-- Start Data supplied --
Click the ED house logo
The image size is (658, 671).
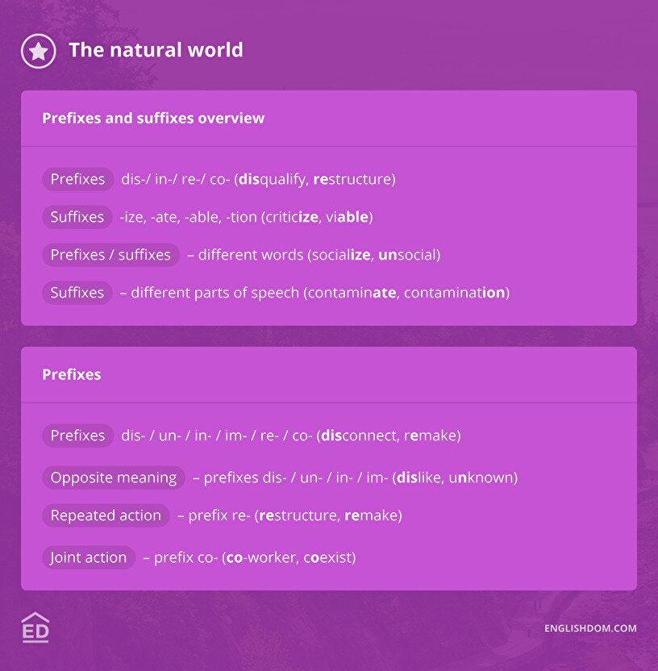[x=35, y=627]
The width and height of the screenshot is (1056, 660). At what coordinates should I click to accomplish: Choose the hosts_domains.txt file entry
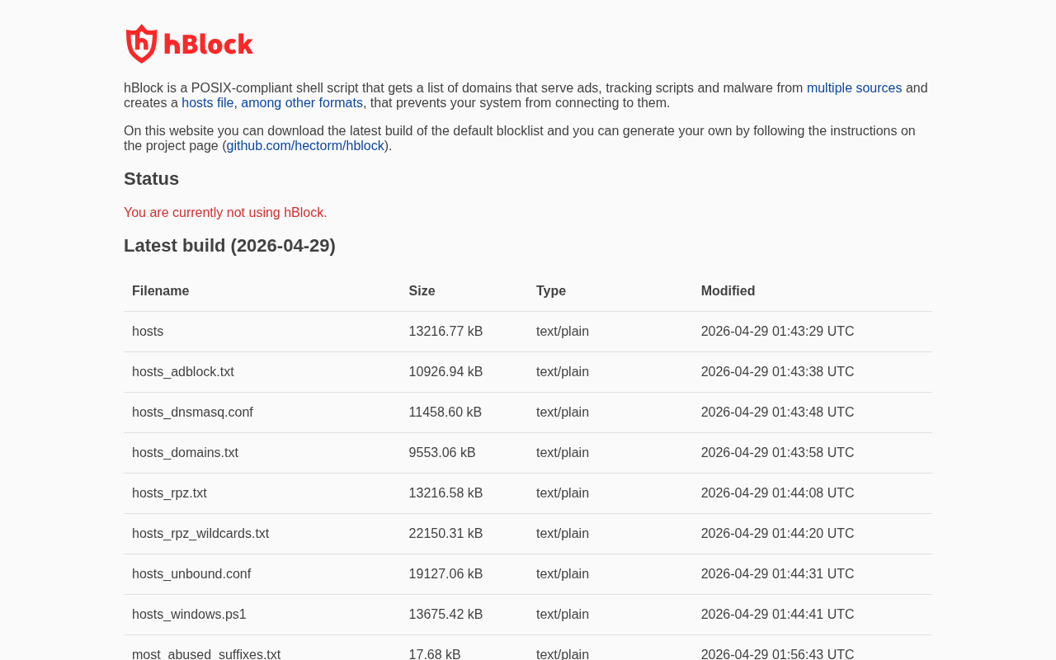click(185, 453)
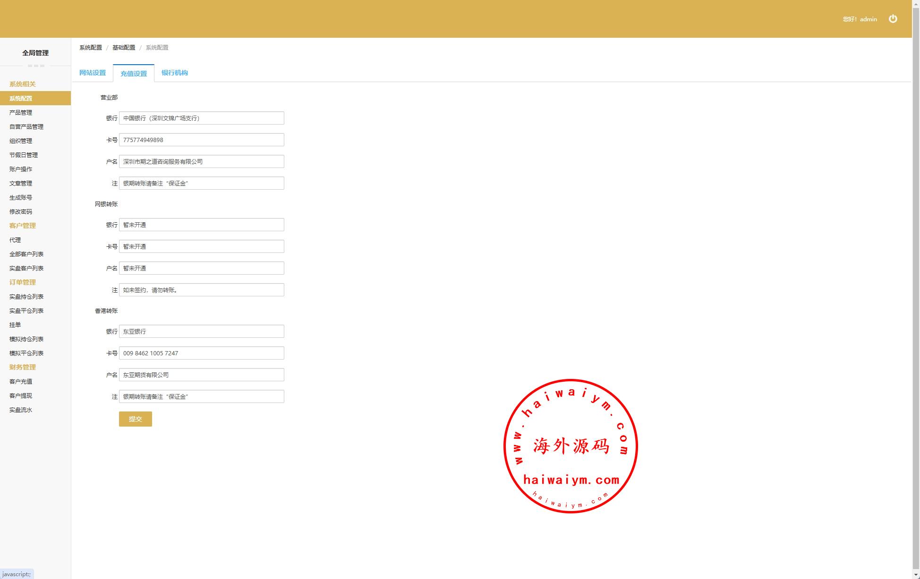Open the 网站设置 tab

coord(93,73)
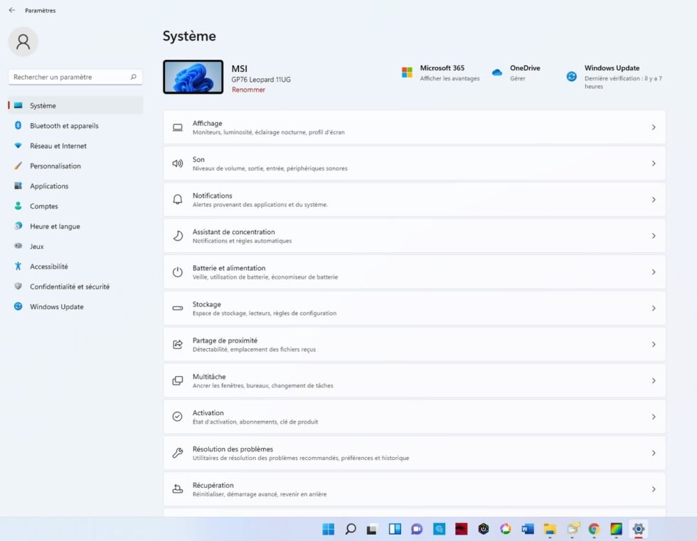Click the Son speaker icon

pos(176,163)
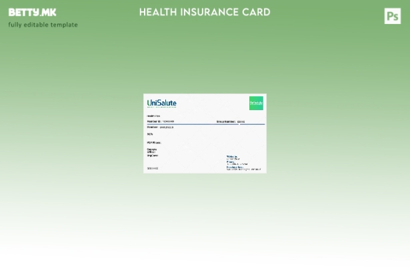Select the Group Number field on card
Viewport: 410px width, 267px height.
[231, 121]
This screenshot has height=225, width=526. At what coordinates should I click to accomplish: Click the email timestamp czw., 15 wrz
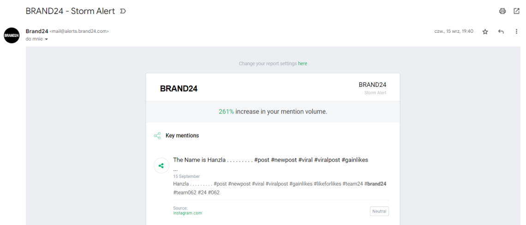click(454, 31)
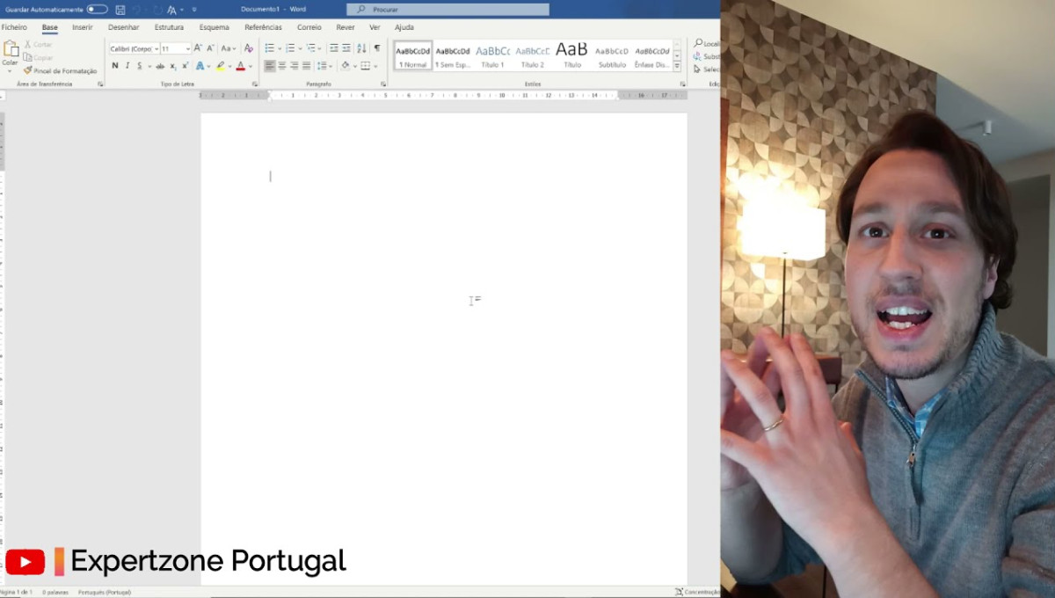Expand the font color dropdown arrow
Image resolution: width=1055 pixels, height=598 pixels.
tap(249, 65)
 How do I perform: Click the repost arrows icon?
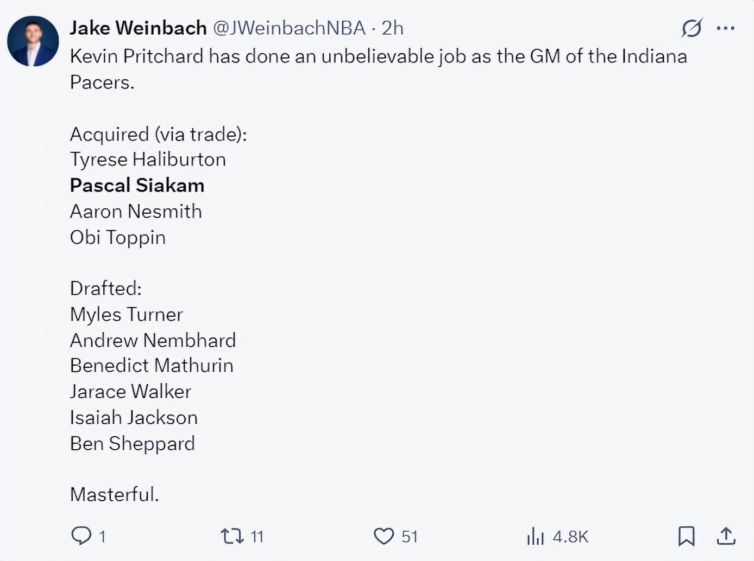[x=231, y=536]
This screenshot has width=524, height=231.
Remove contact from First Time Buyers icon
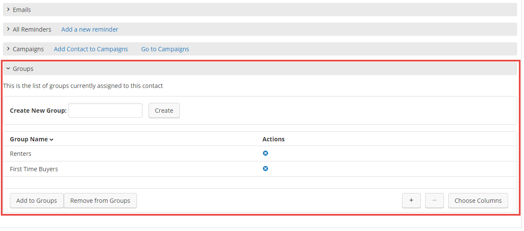265,169
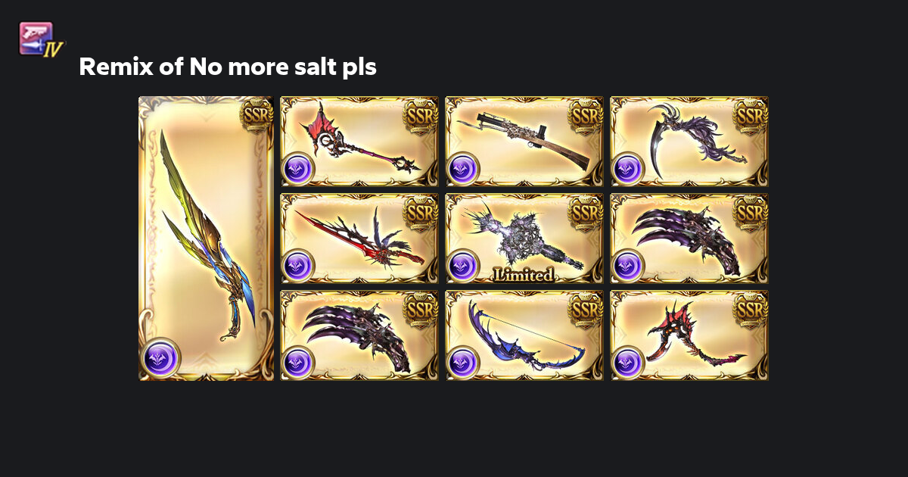Select the purple feathered scythe card
The image size is (908, 477).
[689, 142]
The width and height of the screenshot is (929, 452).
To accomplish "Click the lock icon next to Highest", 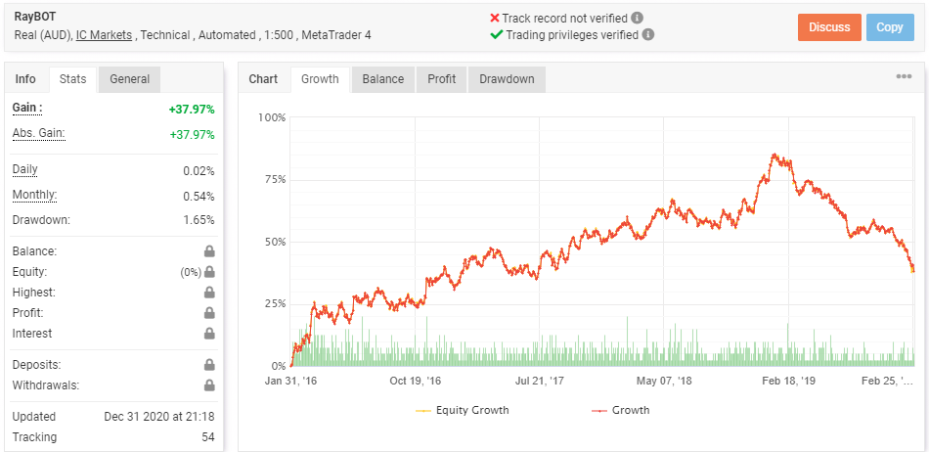I will click(209, 293).
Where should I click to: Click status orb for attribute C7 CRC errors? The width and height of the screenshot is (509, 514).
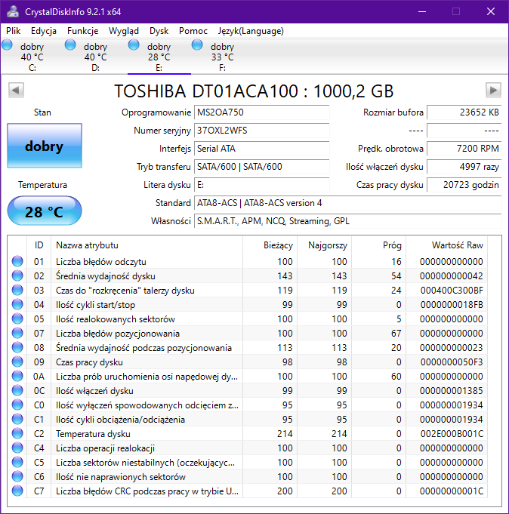17,491
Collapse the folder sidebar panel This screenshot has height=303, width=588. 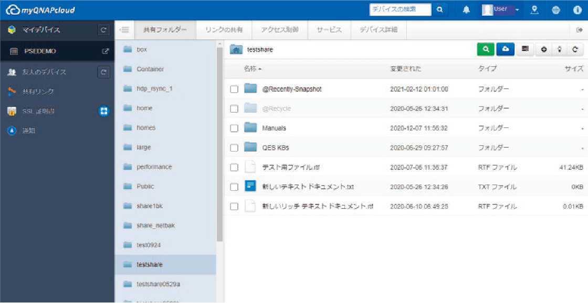click(124, 30)
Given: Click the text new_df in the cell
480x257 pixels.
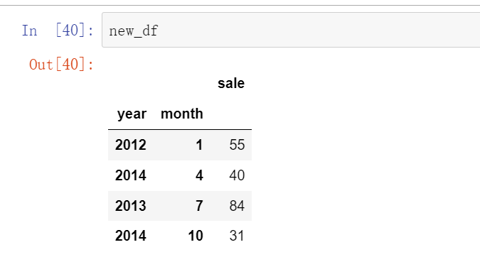Looking at the screenshot, I should coord(134,31).
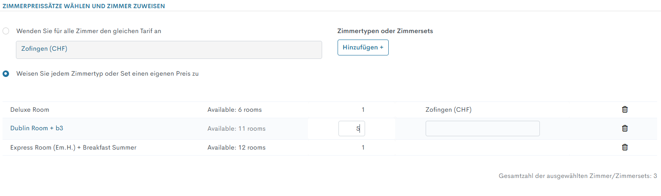The height and width of the screenshot is (196, 661).
Task: Select same rate for all rooms radio
Action: pyautogui.click(x=6, y=31)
-- End Data supplied --
> _Aim of the task_: Put the data, from its first line through the line that contains "[x=231, y=536]", inclusive, into a numbered list with one line per item and no blank lines. Leave the pictures out of the list.

> _Response below_:
1. Click the ED house logo
2. The image size is (658, 671).
3. [x=35, y=627]
4. The width and height of the screenshot is (1056, 660). At what coordinates should I click to accomplish: Choose the hosts_domains.txt file entry
5. click(185, 453)
6. Open the 网站设置 tab
7. coord(93,73)
8. Click the Son speaker icon
9. pos(176,163)
10. Select the Group Number field on card
11. Viewport: 410px width, 267px height.
12. [231, 121]
13. This screenshot has height=225, width=526. At what coordinates should I click to accomplish: Click the email timestamp czw., 15 wrz
14. click(454, 31)
15. Expand the font color dropdown arrow
16. Image resolution: width=1055 pixels, height=598 pixels.
17. tap(249, 65)
18.  How do I perform: Click the repost arrows icon?
19. [x=231, y=536]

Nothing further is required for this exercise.